* 課題文:
==*==
第37回東京国際映画祭開催中
第37回東京国際映画祭が、10月28日(月)~11月6日(水)に、日比谷・有楽町・丸の内・銀座地区で開催中です。以下は、主に9月25日に行われたラインナップ発表記者会見の内容を元に構成しています。
今年の東京国際映画祭は、「東京から映画の可能性を発信し、多様な世界との交流に貢献する」を理念に掲げ、(1)マストロヤンニやナンニ・モレッティらを招聘し世界と日本映画館との交流、(2)将来の映画界を担う人材育成を、とりわけアジアと連携しながらTIFFCOMM含め進めること、(3)「ウィメンズ・エンパワーメント部門」新設が象徴するように、女性への視座を設けることの3つを柱にプログラムが組まれました。
安藤裕康チェアマン、池田香織TIFFCOM事務局長、アンドリアナ・ツヴェトコビッチ「ウィメンズ・エンパワーメント部門」シニア・プログラマー、藤津亮太「アニメーション部門」プログラミング・アドバイザー
入江悠監督、片山慎三監督、大九明子監督、吉田大八監督
上映作品は10部門
上映作品は10部門。主人公と一緒に人生を歩むような作品、コトバが違っても映画という共通言語を通じて交流が図られる作品が並びました。
オープニング作品は『十一人の賊軍』。『仁義なき戦い』の笠原和夫の幻のプロット映画化しました。
©2024「十一人の賊軍」製作委員会
クロージング作品は、生誕100周年となるマルチェロ・マストロヤンニにオマージュを捧げた『マルチェロ・ミオ』。
©Les Films Pelleas
コンペティション部門
プログラミングディレクターは市山尚三。香港の俳優トニー・レオンが審査委員長に就任し、国際審査員には、ハンガリーの映画監督エニェディ・イルディコーのほか、一昨年アンバサダーを務めた俳優の橋本愛、フランスの俳優キアラ・マストロヤンニ、香港の監督ジョニー・トーが就任しています。中国が3作品選ばれています。
『アディオス・アミーゴ』(コロンビア)
内戦に揺れるコロンビアの山岳地帯をマカロニ・ウェスタンスタイルで描いたアクション映画。
『小さな私』(中国)
障害を持ちながら力強く生きる若者を母、祖母との関係で描く、ヤン・リーナ監督作品。
『死体を埋めろ』(ブラジル)
© RuiPoças
路上でひき殺された動物の死体回収をする男が遭遇する事態を描く、ブラジルの俊英マルコ・ドゥトラの作品。
『士官候補生』(カザフスタン)
軍隊内部の暴力や虐待を、士官学校に入学した少年の視点で描く、カザフスタンのアディルハン・イェルジャノフ監督作品。
『娘の娘』(台湾)
©Sun Lok Productions Ltd
娘の死を受けアメリカに訪問した母が封印していた過去に直面する、大女優シルヴィア・チャン主演作品。
『英国人の手紙』(ポルトガル)
==*==
* 元データ:
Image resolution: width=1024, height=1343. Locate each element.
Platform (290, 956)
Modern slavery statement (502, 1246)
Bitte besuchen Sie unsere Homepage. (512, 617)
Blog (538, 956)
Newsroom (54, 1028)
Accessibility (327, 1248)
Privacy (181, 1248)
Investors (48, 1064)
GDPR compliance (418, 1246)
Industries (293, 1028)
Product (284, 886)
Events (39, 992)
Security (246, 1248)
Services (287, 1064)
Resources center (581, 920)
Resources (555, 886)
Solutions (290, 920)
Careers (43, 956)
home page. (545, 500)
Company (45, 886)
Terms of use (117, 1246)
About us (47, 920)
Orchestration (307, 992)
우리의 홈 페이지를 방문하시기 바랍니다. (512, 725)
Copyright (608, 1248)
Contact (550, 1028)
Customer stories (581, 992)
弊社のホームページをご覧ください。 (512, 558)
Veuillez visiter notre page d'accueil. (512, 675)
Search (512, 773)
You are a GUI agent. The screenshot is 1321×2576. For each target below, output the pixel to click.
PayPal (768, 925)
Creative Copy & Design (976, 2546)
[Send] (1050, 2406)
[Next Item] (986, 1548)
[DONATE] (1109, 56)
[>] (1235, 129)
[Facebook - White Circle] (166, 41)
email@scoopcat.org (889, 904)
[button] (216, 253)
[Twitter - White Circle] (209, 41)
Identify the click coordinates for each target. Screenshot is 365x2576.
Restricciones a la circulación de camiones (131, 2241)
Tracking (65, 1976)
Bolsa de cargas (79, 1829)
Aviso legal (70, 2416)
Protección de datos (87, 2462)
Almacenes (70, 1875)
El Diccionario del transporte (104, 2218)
==*==
* 課題のねらい:
東京国際映画祭の文章のうち、「内戦に揺れるコロンビアの山岳」から「シルヴィア・チャン主演作品。」までをすべて一字一句そのまま打ち直してください。 元データの行は使わなくてかまいません。

* 解答例:
内戦に揺れるコロンビアの山岳地帯をマカロニ・ウェスタンスタイルで描いたアクション映画。
『小さな私』(中国)
障害を持ちながら力強く生きる若者を母、祖母との関係で描く、ヤン・リーナ監督作品。
『死体を埋めろ』(ブラジル)
© RuiPoças
路上でひき殺された動物の死体回収をする男が遭遇する事態を描く、ブラジルの俊英マルコ・ドゥトラの作品。
『士官候補生』(カザフスタン)
軍隊内部の暴力や虐待を、士官学校に入学した少年の視点で描く、カザフスタンのアディルハン・イェルジャノフ監督作品。
『娘の娘』(台湾)
©Sun Lok Productions Ltd
娘の死を受けアメリカに訪問した母が封印していた過去に直面する、大女優シルヴィア・チャン主演作品。